A maioria das nossas denominações provém de missões surgidas no mundo anglo-saxão a partir do século XIX, cuja mentalidade pietista interpretou “vida separada do mundo” como distanciamento de tudo o que acontece no contexto do mundo, inclusive as necessidades das pessoas, como se viver “santidade” fosse afastar-se das pessoas, ignorando que nós temos a responsabilidade de testemunhar de Cristo, e de socorrer-lhes em suas carências.

No entanto, quando olhamos para Jesus Cristo, vemos que foi movido por amor, misericórdia e compaixão. Diga-se de passagem, que estas três características não são natas do ser humano – somente o Espírito Santo pode gerar em nós tais coisas.

Quantas vezes, lemos um depoimento ou assistimos à uma reportagem e até nos comovemos, mas o dia-a-dia nos impele em outras direções. Somos “sensibilizados”, mas não “conscientizados”, porque a consciência nos leva a posicionamento, sensibilidade nos leva apenas a algumas lágrimas momentâneas.

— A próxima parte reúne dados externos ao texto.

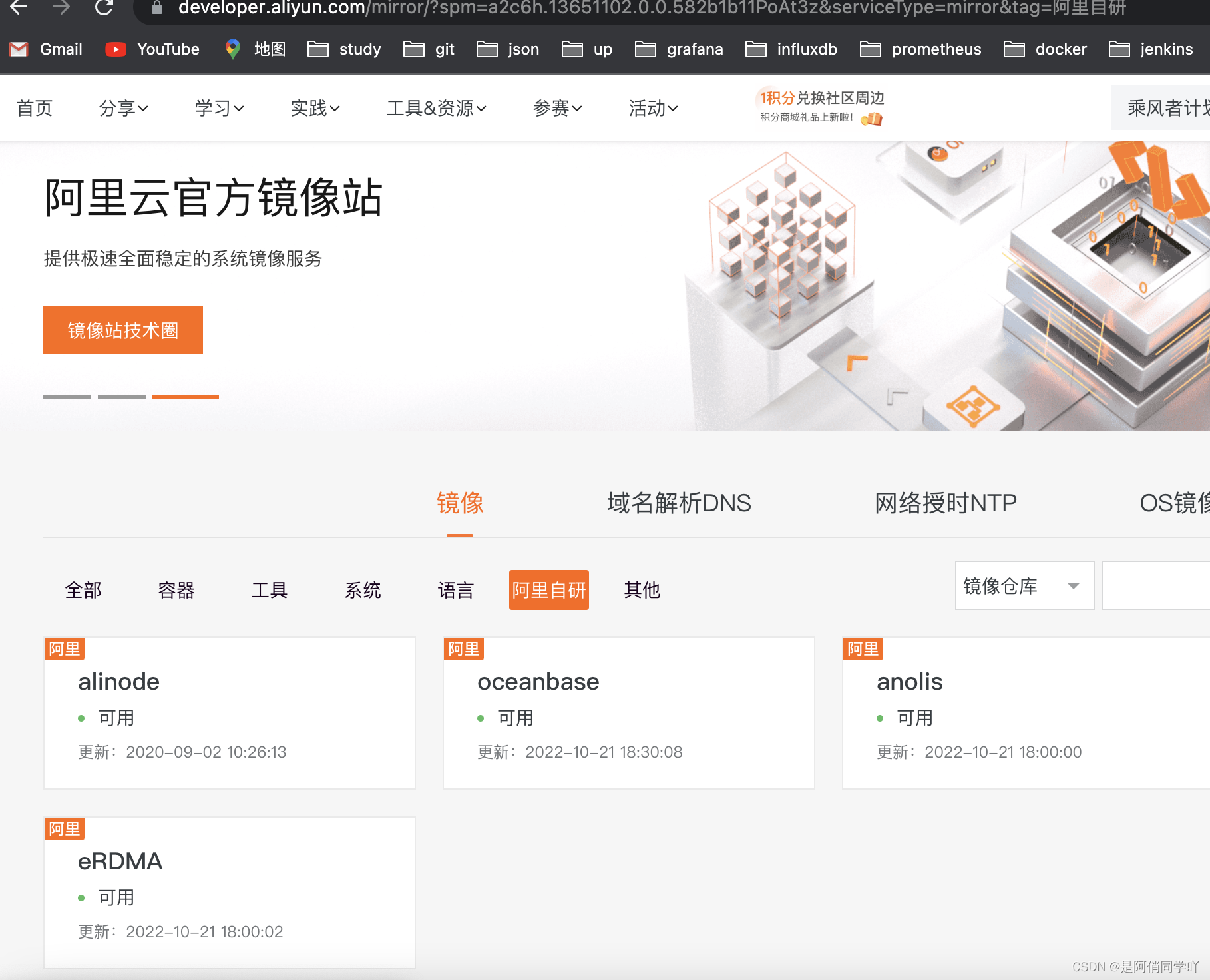Open the Google Maps 地图 bookmark
1210x980 pixels.
pos(255,49)
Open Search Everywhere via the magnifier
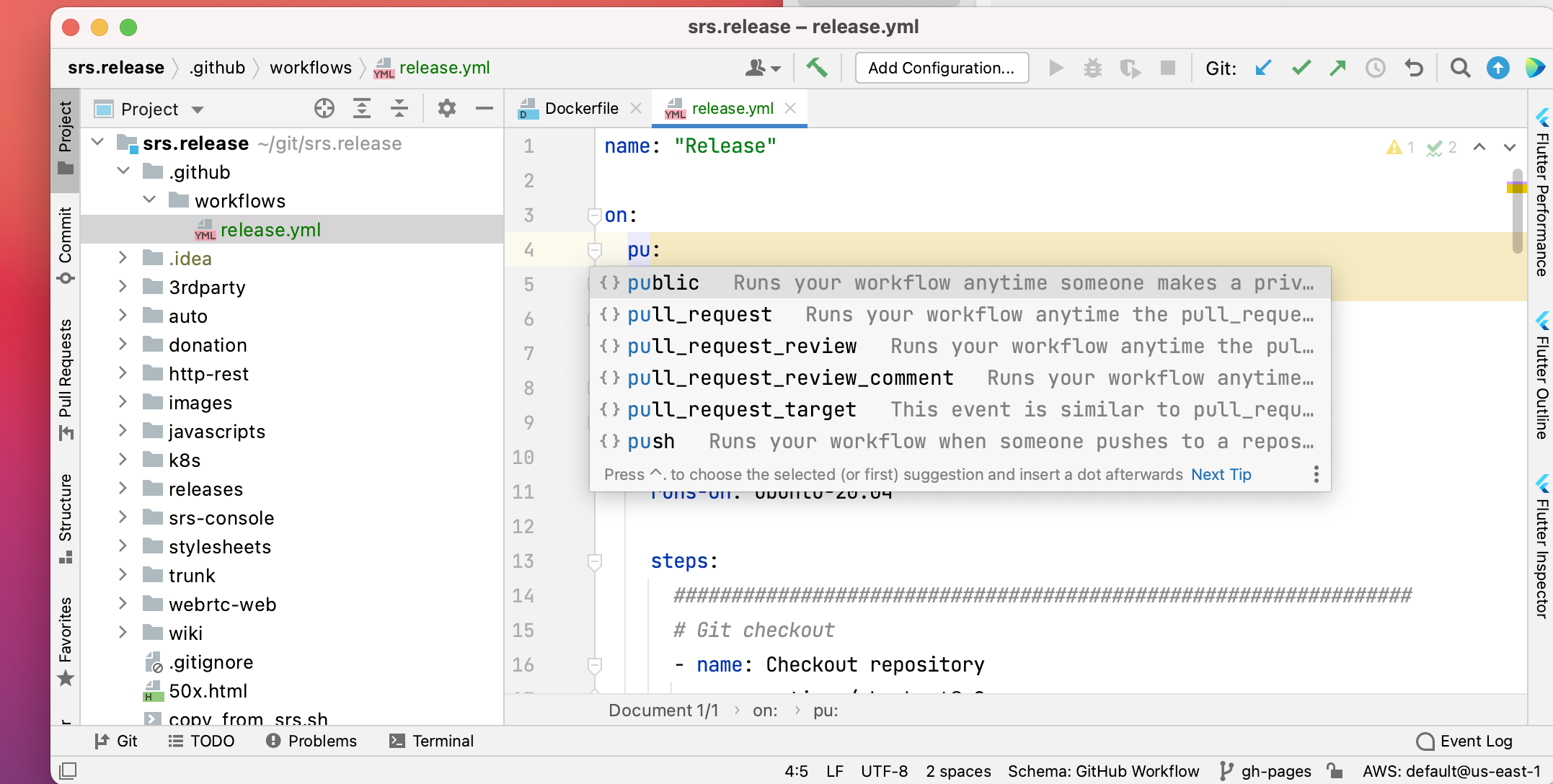Image resolution: width=1553 pixels, height=784 pixels. coord(1460,68)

O texto de João 1:14 nos diz que “Jesus se fez carne e habitou entre nós... e nele vimos a glória do Pai”. Na carta aos filipenses, Paulo descreve este processo (Fp.2:5-8), onde mostra claramente que Jesus esvaziou-se, tomou a forma de servo, humilhou-se, foi obediente até a morte, por nossa causa!

Jesus foi à cruz por mim, por você e, inclusive, por todos os que o rejeitaram – por todos! Ele veio ao nosso encontro, porque não havia outro jeito. Não tínhamos outra forma de chegarmos até Deus, e a Palavra diz que Deus nos amou de forma tal que enviou Jesus.

Assim como Jesus veio ao nosso encontro para a nossa salvação, somos enviados ao encontro do mundo perdido, para o seu próprio bem. Jesus mesmo disse “...como o Pai me enviou, também eu vos envio a vós” (Jo.20:21).

Há uma ordem da parte de Jesus. Somos enviados a testemunhar da salvação que há em Cristo ao mundo perdido. Aqui onde estamos e, se da parte do Senhor Jesus você entender que tem um chamado específico, aos confins da terra.

Somos enviados a homens, como homens; capacitados pelo Espírito Santo a viver em meio a homens corrompidos pelo pecado, não afastados deles, mas sem realizar as mesmas práticas que eles realizam, porque o Senhor nos dá condições para tal – isso é santidade. E uma coisa é certa: podemos e devemos fazer mais do que, porventura, temos feito!